Posted in Articles, Biography, History, Media Archive, Passing, United States, Women on 2019-10-01 21:09Z by Steven

Adella Hunt Logan

Harvard Magazine
September-October 2019

Adele Logan Alexander, Emeritus Professor of History
George Washington University, Washington, D.C.


Hunt Logan in June 1901, after earning her “honorary” master’s degree from Atlanta University
Collection of the author; reproduction photograph by Mark Gulezian

Historian Adele Logan Alexander ’59 is Adella Hunt Logan’s only granddaughter. Her family memoir Princess of the Hither Isles: A Black Suffragist’s Story from the Jim Crow South (Yale), appears this month.
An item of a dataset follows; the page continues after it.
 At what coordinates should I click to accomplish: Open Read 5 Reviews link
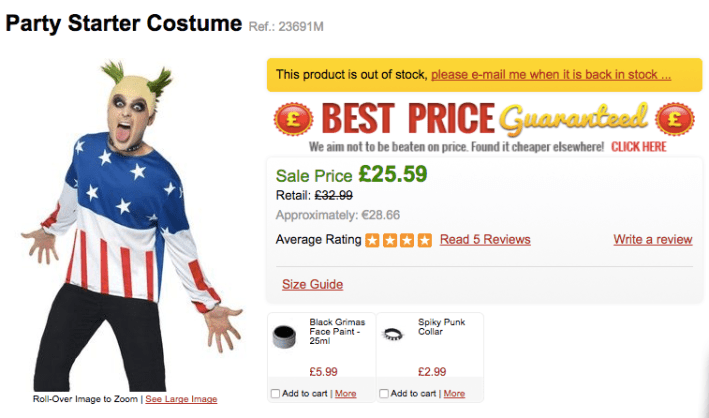tap(485, 240)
The portrait of Hunt Logan opposite, by the Parisian-trained, African-American painter William Edouard Scott, was begun in 1915 while he was in residence at Tuskegee and completed at her daughter’s direction in 1918.

Brief life of a rebellious black suffragist: 1863-1915

Soon after meeting Susan B. Anthony in 1895 at a convention of the National-American Woman Suffrage Association (N-AWSA) in Atlanta, Adella Hunt Logan wrote to the suffragist leader, “I am working with women who are slow to believe that they will get help from the ballot, but someday I hope to see my daughter vote right here in the South.” She strove to spur often frightened or otherwise reluctant black women to political action through gaining access to the ballot; she lobbied for equal pay as well, and ultimately espoused women’s reproductive rights.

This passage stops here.